Nearly 30,000 clinicians have prescribed Deplin in the past three years, according to Pamlab, and monthly prescriptions grew 31% to nearly 39,000 in October from January 2011. Still, that’s a tiny fraction of the more than 20 million prescriptions for antidepressants every month in the U.S.
Just two randomized, placebo-controlled trials have evaluated Deplin, with a total of 223 subjects. Both were supported by Pamlab. In one study, presented at the American Psychiatric Association’s meeting in May, 75 depressed patients were randomly assigned to take either 15 milligrams of Deplin or a placebo along with an antidepressant. After 30 days, 32% of subjects on Deplin had responded, compared with 15% on the placebo. However, an earlier study using a lower dose of Deplin found no difference with a placebo. Subjects reported no more side effects with Deplin than with the placebo in either trial.
• Folate, a B vitamin found naturally in some foods, is needed to maintain cell growth and brain function. Deficiencies are associated with depression, certain types of anemia and birth defects. Poor diet, aging, illness, alcoholism and some medications can lower folate levels.
• Folic acid is the synthetic form of folate, found in supplements and used to fortify grains.
• L-methylfolate, the active form of folate, helps produce the neurotransmitters critical to regulating mood.

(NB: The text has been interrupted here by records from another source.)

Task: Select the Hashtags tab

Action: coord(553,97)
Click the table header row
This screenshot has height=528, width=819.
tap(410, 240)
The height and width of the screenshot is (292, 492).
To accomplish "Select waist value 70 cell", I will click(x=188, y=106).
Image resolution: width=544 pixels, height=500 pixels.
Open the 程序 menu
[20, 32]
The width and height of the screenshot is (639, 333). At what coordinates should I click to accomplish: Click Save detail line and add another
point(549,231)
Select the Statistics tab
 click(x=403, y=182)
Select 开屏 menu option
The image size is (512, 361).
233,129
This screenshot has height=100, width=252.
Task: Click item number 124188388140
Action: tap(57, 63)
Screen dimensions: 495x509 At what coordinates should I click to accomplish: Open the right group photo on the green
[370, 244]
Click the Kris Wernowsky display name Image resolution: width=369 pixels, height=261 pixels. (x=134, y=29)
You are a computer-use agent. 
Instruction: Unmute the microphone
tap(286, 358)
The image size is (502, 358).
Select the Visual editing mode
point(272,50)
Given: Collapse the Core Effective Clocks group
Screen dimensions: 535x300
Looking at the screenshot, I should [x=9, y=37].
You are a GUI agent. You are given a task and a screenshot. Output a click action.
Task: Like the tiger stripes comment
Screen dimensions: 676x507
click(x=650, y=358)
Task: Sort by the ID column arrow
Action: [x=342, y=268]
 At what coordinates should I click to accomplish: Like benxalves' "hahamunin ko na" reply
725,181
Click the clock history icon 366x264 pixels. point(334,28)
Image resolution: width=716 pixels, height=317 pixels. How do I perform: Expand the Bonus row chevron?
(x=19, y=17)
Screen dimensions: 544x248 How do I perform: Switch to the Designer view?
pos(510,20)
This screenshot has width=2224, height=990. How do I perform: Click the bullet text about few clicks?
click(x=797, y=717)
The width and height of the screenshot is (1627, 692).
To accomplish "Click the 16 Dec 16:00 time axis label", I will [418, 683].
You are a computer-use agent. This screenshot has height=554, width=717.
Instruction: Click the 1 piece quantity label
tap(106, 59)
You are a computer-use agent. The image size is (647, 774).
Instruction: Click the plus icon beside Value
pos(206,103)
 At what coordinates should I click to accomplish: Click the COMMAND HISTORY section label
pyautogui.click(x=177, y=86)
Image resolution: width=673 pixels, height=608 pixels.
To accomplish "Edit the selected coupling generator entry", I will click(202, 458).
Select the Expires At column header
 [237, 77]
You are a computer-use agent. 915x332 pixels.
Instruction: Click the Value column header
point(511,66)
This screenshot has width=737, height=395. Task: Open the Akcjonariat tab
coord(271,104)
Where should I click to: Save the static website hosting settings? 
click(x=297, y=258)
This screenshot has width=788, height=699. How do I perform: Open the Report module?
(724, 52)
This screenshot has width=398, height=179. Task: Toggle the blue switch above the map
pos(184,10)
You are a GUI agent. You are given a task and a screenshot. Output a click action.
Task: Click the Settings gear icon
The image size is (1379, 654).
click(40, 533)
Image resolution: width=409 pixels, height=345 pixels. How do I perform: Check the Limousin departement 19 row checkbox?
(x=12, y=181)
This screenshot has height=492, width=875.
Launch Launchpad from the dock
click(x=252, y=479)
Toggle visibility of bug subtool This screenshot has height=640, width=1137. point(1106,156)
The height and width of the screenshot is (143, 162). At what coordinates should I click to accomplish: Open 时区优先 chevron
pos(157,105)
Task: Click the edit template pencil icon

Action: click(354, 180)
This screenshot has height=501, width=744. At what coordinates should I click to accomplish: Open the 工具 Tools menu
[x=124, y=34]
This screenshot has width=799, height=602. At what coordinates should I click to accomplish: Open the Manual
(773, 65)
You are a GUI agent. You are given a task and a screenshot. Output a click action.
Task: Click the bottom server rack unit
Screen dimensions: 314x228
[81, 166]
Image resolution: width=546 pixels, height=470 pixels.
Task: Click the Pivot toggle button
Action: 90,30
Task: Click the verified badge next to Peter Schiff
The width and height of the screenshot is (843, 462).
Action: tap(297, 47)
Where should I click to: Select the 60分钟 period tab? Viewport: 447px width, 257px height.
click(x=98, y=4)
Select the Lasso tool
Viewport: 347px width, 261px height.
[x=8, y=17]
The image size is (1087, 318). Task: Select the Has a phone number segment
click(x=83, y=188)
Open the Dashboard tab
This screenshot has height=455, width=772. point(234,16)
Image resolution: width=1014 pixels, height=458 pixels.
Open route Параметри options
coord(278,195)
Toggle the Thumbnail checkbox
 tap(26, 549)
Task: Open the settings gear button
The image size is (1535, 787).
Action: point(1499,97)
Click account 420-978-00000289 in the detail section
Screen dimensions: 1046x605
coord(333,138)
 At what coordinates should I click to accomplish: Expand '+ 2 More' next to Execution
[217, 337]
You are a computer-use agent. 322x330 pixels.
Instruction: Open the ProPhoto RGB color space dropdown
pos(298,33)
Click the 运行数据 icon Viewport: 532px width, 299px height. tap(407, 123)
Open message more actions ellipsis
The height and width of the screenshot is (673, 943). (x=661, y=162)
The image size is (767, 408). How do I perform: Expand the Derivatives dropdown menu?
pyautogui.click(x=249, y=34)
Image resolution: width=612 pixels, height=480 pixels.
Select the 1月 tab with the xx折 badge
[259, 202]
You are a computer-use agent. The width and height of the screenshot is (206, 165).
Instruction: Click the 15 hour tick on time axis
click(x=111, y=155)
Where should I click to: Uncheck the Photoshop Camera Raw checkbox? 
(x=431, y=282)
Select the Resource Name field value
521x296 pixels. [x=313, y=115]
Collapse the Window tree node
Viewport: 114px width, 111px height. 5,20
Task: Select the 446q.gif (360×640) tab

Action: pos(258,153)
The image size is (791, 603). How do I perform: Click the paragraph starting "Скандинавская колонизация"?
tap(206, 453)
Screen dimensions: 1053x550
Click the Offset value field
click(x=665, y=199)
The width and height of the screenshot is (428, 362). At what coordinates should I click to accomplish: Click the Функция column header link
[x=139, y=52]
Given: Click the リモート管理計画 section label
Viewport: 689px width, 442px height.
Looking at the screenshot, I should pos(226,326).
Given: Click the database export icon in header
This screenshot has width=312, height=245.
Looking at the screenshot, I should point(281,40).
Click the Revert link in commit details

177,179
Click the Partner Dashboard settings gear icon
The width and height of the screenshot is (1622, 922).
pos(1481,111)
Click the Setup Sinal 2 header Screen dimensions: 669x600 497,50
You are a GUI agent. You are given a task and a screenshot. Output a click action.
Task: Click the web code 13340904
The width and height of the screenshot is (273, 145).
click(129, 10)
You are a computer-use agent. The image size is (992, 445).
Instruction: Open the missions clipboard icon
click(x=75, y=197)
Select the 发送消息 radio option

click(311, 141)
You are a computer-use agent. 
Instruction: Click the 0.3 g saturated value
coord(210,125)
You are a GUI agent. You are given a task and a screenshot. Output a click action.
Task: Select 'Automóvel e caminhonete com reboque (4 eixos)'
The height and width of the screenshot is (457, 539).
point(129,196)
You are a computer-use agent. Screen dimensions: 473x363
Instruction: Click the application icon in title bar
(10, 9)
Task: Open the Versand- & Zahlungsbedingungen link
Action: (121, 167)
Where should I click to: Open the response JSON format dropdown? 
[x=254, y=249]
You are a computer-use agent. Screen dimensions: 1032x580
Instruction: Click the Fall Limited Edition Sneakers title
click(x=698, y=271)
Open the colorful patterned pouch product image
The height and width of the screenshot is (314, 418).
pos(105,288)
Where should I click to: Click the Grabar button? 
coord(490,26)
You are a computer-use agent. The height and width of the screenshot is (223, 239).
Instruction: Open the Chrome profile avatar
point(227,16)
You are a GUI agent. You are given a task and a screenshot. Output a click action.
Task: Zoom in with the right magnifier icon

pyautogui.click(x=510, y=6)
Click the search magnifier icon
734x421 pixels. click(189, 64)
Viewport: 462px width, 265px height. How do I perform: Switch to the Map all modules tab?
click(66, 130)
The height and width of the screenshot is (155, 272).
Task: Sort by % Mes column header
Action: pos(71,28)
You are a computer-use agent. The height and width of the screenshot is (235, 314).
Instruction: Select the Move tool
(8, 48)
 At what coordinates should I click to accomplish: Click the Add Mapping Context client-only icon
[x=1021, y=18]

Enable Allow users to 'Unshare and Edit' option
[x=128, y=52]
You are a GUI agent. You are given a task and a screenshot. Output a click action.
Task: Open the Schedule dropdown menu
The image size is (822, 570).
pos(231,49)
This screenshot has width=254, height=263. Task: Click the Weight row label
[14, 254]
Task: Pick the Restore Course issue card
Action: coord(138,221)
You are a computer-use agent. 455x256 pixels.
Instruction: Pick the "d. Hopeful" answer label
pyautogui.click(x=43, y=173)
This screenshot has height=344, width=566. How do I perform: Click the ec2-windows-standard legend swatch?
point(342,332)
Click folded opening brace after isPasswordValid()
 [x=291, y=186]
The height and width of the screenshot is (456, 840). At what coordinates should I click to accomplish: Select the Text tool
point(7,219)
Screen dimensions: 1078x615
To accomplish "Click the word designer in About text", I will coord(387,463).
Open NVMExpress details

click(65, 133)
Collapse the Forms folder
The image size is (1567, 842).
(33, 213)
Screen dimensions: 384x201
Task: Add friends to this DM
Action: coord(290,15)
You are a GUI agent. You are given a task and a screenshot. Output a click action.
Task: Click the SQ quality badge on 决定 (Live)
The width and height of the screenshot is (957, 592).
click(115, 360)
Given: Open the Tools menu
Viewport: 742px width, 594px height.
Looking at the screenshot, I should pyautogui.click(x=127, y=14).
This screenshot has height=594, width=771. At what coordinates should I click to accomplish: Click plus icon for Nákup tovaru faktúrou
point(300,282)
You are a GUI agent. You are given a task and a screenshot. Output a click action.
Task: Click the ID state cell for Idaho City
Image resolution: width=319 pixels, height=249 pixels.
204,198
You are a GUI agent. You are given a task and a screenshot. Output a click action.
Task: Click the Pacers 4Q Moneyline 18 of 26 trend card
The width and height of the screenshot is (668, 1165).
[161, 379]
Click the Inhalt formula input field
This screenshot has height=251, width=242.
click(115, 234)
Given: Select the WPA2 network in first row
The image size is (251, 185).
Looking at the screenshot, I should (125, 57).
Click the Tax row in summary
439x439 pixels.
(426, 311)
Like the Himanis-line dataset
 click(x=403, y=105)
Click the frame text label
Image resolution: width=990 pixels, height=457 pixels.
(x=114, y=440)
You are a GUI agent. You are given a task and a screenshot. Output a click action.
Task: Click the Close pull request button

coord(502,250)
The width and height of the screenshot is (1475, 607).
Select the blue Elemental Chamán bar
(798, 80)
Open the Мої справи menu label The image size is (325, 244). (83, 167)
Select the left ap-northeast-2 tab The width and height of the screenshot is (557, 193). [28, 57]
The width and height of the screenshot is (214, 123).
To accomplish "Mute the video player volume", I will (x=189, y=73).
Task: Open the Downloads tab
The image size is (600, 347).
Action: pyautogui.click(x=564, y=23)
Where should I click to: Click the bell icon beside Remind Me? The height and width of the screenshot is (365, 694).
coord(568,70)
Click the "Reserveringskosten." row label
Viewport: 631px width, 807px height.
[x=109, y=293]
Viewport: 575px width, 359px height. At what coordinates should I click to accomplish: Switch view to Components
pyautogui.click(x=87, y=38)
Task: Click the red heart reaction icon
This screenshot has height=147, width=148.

About 50% of Americans have genetic variations that reduce their ability to create L-methylfolate, which may raise their risk of depression.
Sources: CNS Spectrum; WSJ reporting
The biggest gripe with Deplin is the cost: One month’s supply of Deplin, either at 7.5 milligrams or 15 milligrams, can cost as much as $98 and not all insurers cover it. Pamlab has a licensed generic version called simply L-Methylfolate that went on the market in August and is priced somewhat lower. More insurers are covering that version, some with copayments as low as $20, says Pamlab, which also makes medical foods for managing other conditions, including asthma.
Pamlab officials say they hope eventually to win FDA approval for Deplin as a prescription drug. The company says it plans to start Phase II trials later this year; one branch of the trials will assess whether Deplin could effectively treat depression on its own.
Researchers also hope to determine which patients would benefit most from Deplin, to cut down on the frustrating trial-and-error process many people face in finding an effective antidepressant. One target could be people who have a genetic variation that reduces their ability to make L-methylfolate. Roughly 30% of the U.S. population has one abnormal copy of the gene known as MTHFR 677, and 12% has two abnormal copies, giving them less than one-third of the typical amount of L-methylfolate, researchers say.
But some people who had two normal copies of the MTHFR gene also responded well to Deplin, “so there are clearly other factors involved as well,” says Harold Koch, Pamlab’s chief scientific officer.
Despite the uncertainties, some clinicians say they are comfortable prescribing Deplin. “I have had people write me thank-you notes because it’s given them a boost of energy and happiness,” says Judy Paley, an internist in Denver, Colo.
“My patients who have responded are not people who are suggestible. They’ve been trying different medications for years,” says Andres San Martin, a Manhattan psychiatrist who specializes in treating resistant depression.
Other experts are more cautious. “It doesn’t appear to have a lot of downsides, but sometimes it takes a few years of use to recognize them,” says Ken Duckworth, medical director of the National Alliance on Mental Illness, an education and advocacy group. Dr. Duckworth also urges patients with resistant depression to try cognitive-behavioral therapy, aerobic exercise and substance-abuse programs, all of which have clear evidence of effectiveness. “And remember there is no silver bullet,” he says.